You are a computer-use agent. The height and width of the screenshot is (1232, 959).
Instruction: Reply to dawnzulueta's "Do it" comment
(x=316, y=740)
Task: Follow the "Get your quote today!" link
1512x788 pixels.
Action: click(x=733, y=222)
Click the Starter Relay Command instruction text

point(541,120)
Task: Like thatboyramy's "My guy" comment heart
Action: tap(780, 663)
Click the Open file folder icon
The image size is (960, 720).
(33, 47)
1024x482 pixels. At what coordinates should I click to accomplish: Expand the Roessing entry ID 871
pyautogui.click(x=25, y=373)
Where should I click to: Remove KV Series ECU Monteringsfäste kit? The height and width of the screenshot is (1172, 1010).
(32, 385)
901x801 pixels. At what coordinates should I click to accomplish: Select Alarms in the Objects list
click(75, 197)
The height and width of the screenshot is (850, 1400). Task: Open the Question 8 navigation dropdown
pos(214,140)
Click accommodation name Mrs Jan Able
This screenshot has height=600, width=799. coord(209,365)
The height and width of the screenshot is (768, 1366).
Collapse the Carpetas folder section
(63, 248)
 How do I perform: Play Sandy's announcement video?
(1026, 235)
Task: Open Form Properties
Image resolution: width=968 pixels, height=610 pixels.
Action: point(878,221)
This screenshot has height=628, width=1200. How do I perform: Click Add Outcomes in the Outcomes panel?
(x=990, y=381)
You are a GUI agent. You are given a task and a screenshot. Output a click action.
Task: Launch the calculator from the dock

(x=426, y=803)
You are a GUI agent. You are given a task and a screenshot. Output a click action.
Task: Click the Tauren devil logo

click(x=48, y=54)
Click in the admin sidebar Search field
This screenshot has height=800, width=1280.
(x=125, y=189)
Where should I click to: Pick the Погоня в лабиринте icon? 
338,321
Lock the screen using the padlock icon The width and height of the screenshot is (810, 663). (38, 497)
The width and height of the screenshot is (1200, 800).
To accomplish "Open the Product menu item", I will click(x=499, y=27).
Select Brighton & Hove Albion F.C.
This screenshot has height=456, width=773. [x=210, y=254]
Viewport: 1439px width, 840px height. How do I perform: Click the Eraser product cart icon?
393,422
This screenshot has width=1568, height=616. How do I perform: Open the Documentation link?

What is required → Give the data again, exactly as it appears above.

Task output →
You are a computer-use agent. The height and width of the screenshot is (1232, 959).
Instruction: Reply to dawnzulueta's "Do it" comment
(x=316, y=740)
Task: Follow the "Get your quote today!" link
1512x788 pixels.
Action: click(x=733, y=222)
Click the Starter Relay Command instruction text

point(541,120)
Task: Like thatboyramy's "My guy" comment heart
Action: tap(780, 663)
Click the Open file folder icon
The image size is (960, 720).
(33, 47)
1024x482 pixels. At what coordinates should I click to accomplish: Expand the Roessing entry ID 871
pyautogui.click(x=25, y=373)
Where should I click to: Remove KV Series ECU Monteringsfäste kit? The height and width of the screenshot is (1172, 1010).
(32, 385)
901x801 pixels. At what coordinates should I click to accomplish: Select Alarms in the Objects list
click(75, 197)
The height and width of the screenshot is (850, 1400). Task: Open the Question 8 navigation dropdown
pos(214,140)
Click accommodation name Mrs Jan Able
This screenshot has height=600, width=799. coord(209,365)
The height and width of the screenshot is (768, 1366).
Collapse the Carpetas folder section
(63, 248)
 How do I perform: Play Sandy's announcement video?
(1026, 235)
Task: Open Form Properties
Image resolution: width=968 pixels, height=610 pixels.
Action: point(878,221)
This screenshot has height=628, width=1200. How do I perform: Click Add Outcomes in the Outcomes panel?
(x=990, y=381)
You are a GUI agent. You are given a task and a screenshot. Output a click action.
Task: Launch the calculator from the dock

(x=426, y=803)
You are a GUI agent. You are given a task and a screenshot. Output a click action.
Task: Click the Tauren devil logo

click(x=48, y=54)
Click in the admin sidebar Search field
This screenshot has height=800, width=1280.
(x=125, y=189)
Where should I click to: Pick the Погоня в лабиринте icon? 
338,321
Lock the screen using the padlock icon The width and height of the screenshot is (810, 663). (38, 497)
The width and height of the screenshot is (1200, 800).
To accomplish "Open the Product menu item", I will click(x=499, y=27).
Select Brighton & Hove Albion F.C.
This screenshot has height=456, width=773. [x=210, y=254]
Viewport: 1439px width, 840px height. How do I perform: Click the Eraser product cart icon?
393,422
This screenshot has width=1568, height=616. How do I perform: Open the Documentation link?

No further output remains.